By Peter Spiegel, Tribune Newspapers: Los Angeles Times. Times staff writer Julian Barnes contributed
Published May 5, 2006


WASHINGTON -- When Defense Secretary Donald Rumsfeld goes on the road to deliver a speech, it's usually in front of a relatively respectful crowd: U.S. troops stationed overseas, the Council on Foreign Relations and the Marine Corps-Law Enforcement Foundation have been among his audiences this year.

An audience Thursday in Atlanta turned out to be a bit different.

Rumsfeld was interrupted three times by anti-war protesters and was forced to defend himself against charges by a former high-ranking CIA analyst that he lied to push the United States into war in Iraq.

Rumsfeld sought to make light of the flak during his address to the Southern Center for International Studies, a non-profit educational group, telling the audience that the protesters were just a few "close personal friends" of Peter White, the center's president.

Ray McGovern, a 27-year CIA veteran who once gave President George H.W. Bush his morning intelligence briefings, engaged in an extended debate with Rumsfeld after asking why the defense secretary had insisted before the Iraq invasion that there was "bulletproof evidence" linking Saddam Hussein to Al Qaeda.

"Was that a lie, Mr. Rumsfeld, or was that manufactured somewhere else? Because all of my CIA colleagues disputed that, and so did the 9/11 commission," McGovern said during a question-and-answer session. "Why did you lie to get us into a war that was not necessary?"

At the start of the exchange, Rumsfeld remained unflappable, insisting, "I haven't lied.
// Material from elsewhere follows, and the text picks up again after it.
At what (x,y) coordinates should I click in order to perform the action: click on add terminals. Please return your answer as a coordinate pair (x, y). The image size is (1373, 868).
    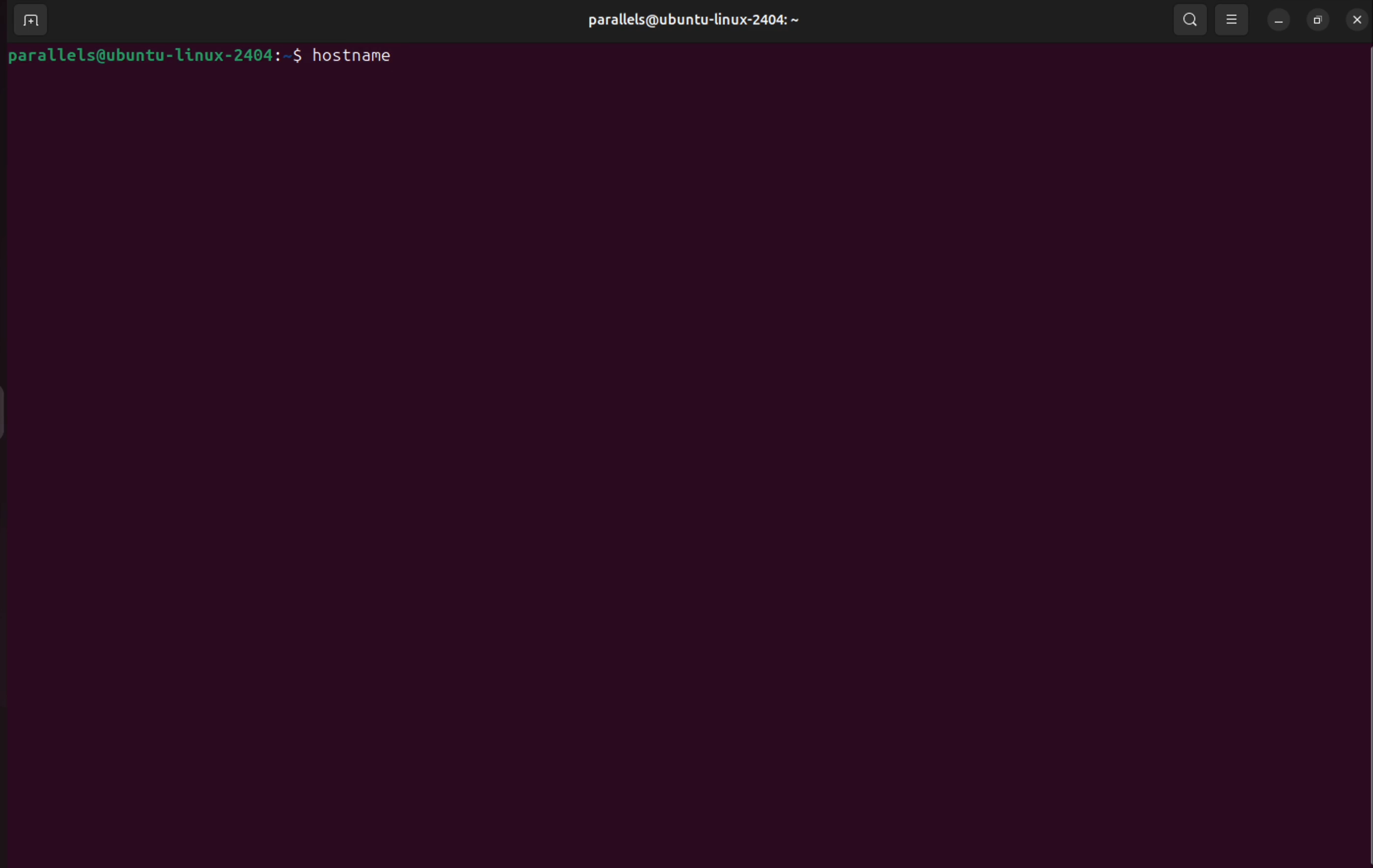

I did not lie then," before launching into a vigorous defense of the administration's prewar pronouncements on Iraq's weapons of mass destruction.
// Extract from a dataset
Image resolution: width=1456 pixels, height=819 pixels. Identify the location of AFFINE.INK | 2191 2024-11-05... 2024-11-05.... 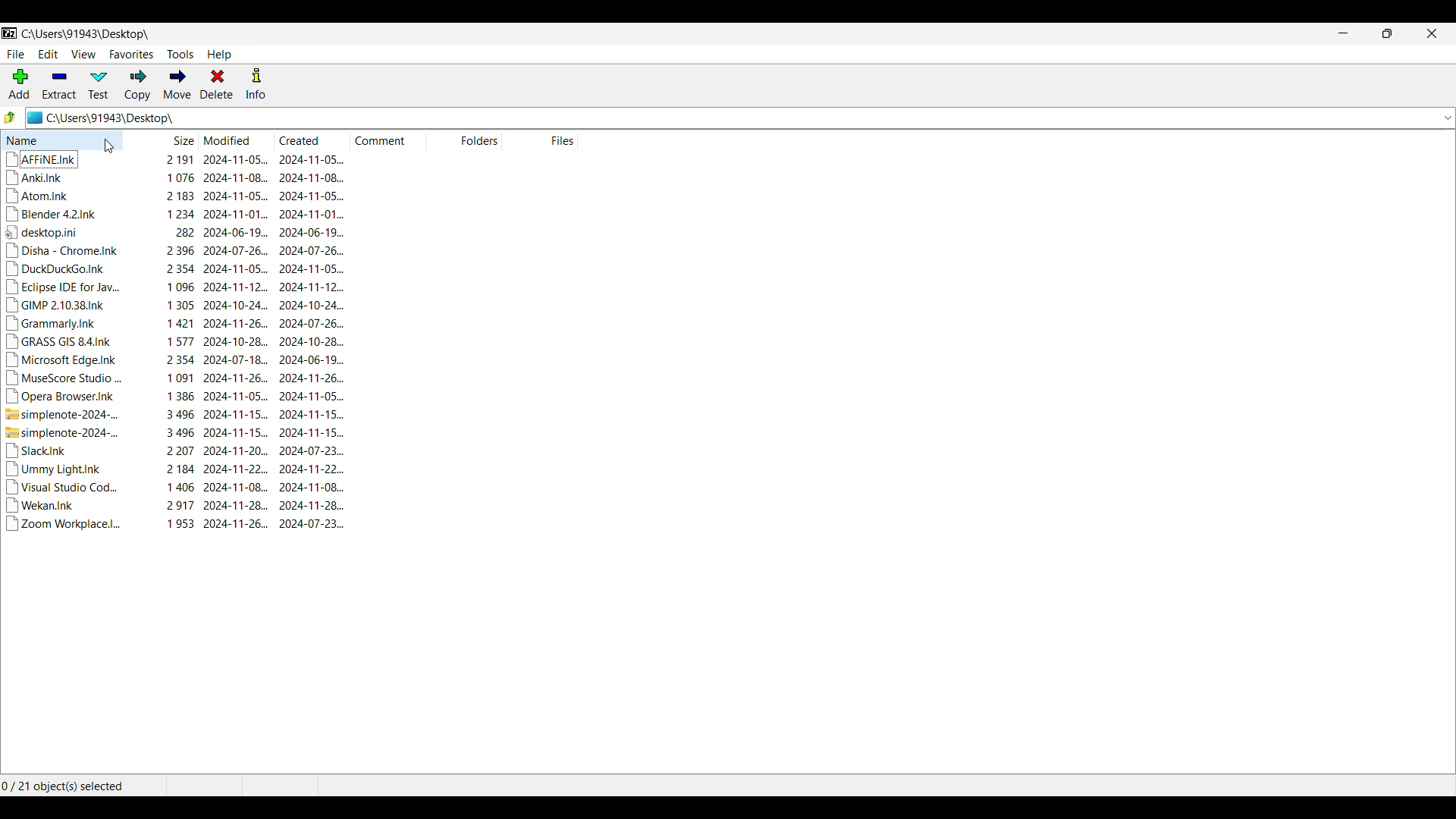
(177, 159).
But he became tongue-tied when McGovern pressed him on claims that he knew where unconventional Iraqi weapons were located.

"You said you knew where they were," McGovern said.

"I did not. I said I knew where suspected sites were," Rumsfeld retorted.

McGovern then read from the defense secretary's past statements. As U.S. troops approached Baghdad in March 2003, Rumsfeld had said about weapons of mass destruction: "We know where they are. They're in the area around Tikrit and Baghdad and east, west, south and north somewhat."

That led Rumsfeld to briefly stammer. He recovered after admonishing a security guard who was trying to push McGovern away from the microphone.

Rumsfeld insisted U.S. troops believed they would encounter chemical or biological weapons.

He went on to field a dozen other questions, including from a woman whose son was killed in Iraq and who asked about help for the children of slain service members. Rumsfeld asked her to submit her name to Southern Center officials. "And I'm so sorry about your son," he said.

In an interview after the speech, McGovern, 66, who lives in the Washington, D.C., area, said he obtained a ticket for Thursday's address through an acquaintance who had forwarded him an e-mail invitation. The invitation directed him to a Web site that asked for detailed information about his background.

"I filled it all out and, lo and behold, there was a ticket in the mail," he said.

White, the center's president, said he had sent invitations to a wide range of civic and business groups, noting that the Pentagon had put no restrictions on who should be included.

McGovern said his question was prompted by Rumsfeld's response to one of the three antiwar protesters who interrupted the defense secretary's prepared address, accusing him of lying about prewar intelligence.

"That charge is frequently leveled against the president for one reason or another, and it is so wrong, so unfair and so destructive of a free system where people need to trust each other and government," Rumsfeld said after the protester had been whisked out of the room.